On May 9, 2006, Salisbury began broadcasting on ESPN Radio 1000, Chicago with Steve Rosenbloom. He also did guest spots on the ESPN Classic comedy program Cheap Seats, where he provided his signature breakdowns of the action in a more comedic manner. He has covered for Mike Golic on Mike and Mike in the Morning.

In 2007, Salisbury's No. 12 football jersey was retired at his alma mater, Orange Glen High School, an honor no other person in school history has ever received. "I can't believe I'm having my number retired like John Elway, Marcus Allen, Larry Bird or Magic Johnson," Salisbury said. "In my own little world, I will always cherish being the first at my high school to be honored like this."

After ESPN, Salisbury worked briefly for OPENSports.com and KRLD-FM 105.3 The Fan, the CBS Radio affiliate in Dallas. On September 25, 2009, Salisbury provided the color commentary for the Lingerie Football League (LFL) presentation of Friday Night Football.

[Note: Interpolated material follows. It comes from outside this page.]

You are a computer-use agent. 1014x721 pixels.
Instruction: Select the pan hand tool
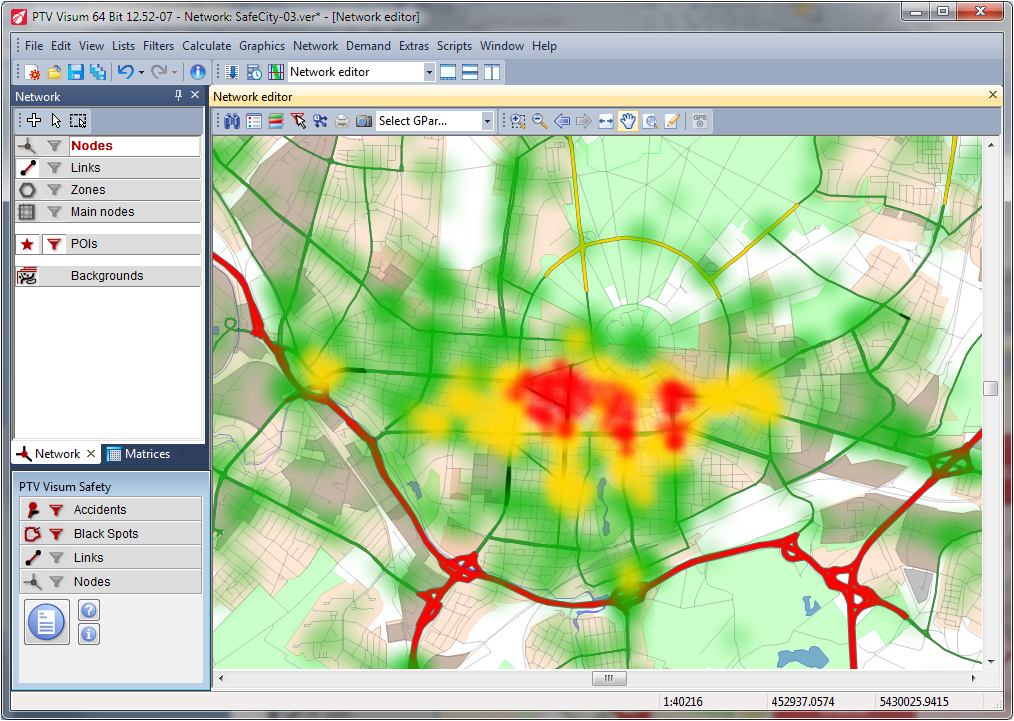pyautogui.click(x=628, y=121)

In 2008, Salisbury left ESPN. In 2010, he admitted to USA Today that while he had been at ESPN, he had been suspended for showing a picture of his penis to at least one coworker. He previously had denied that he had done so, but he later admitted that he had done so. "I was ashamed, and I didn’t want to say anything,” Salisbury told USA Today. “I thought it would go away and let my ego get in the way. Since then, I’ve beat myself up about it more than 10 baseball bats could. A stupid mistake can cost you, and this has really cost me. I should have been having this conversation a long time ago."

On October 20, 2010, it was announced Salisbury would host a pilot for a sports comedy talk show called Inside Sports: News You Can Almost Trust. The show aired on Versus in January. Producer Mark McClure called the show "ESPN meets Comedy Central's Daily Show with some SNL skits, too. Sean will be our Jon Stewart." After the pilot aired the show was retooled as a more serious Inside Sports Unleashed, which began taping on May 12, 2011.

On September 9, 2013, Salisbury became part of the Yahoo! Sports Radio network lineup as co-host of "The War Room" with John Granato airing from 3:00 pm to 7:00 pm ET daily. The program remained when Yahoo! Sports Radio was renamed SB Nation Radio in 2016.

He became the host of The Sean Salisbury Show on beIN Sports on April 17, 2017.

In June 2018, he left BeIn Sports and SB Nation Radio to become the afternoon-drive host at Houston radio station KBME Sportstalk 790. On March 25, 2019, KBME moved him to morning drive, replacing Josh Innes.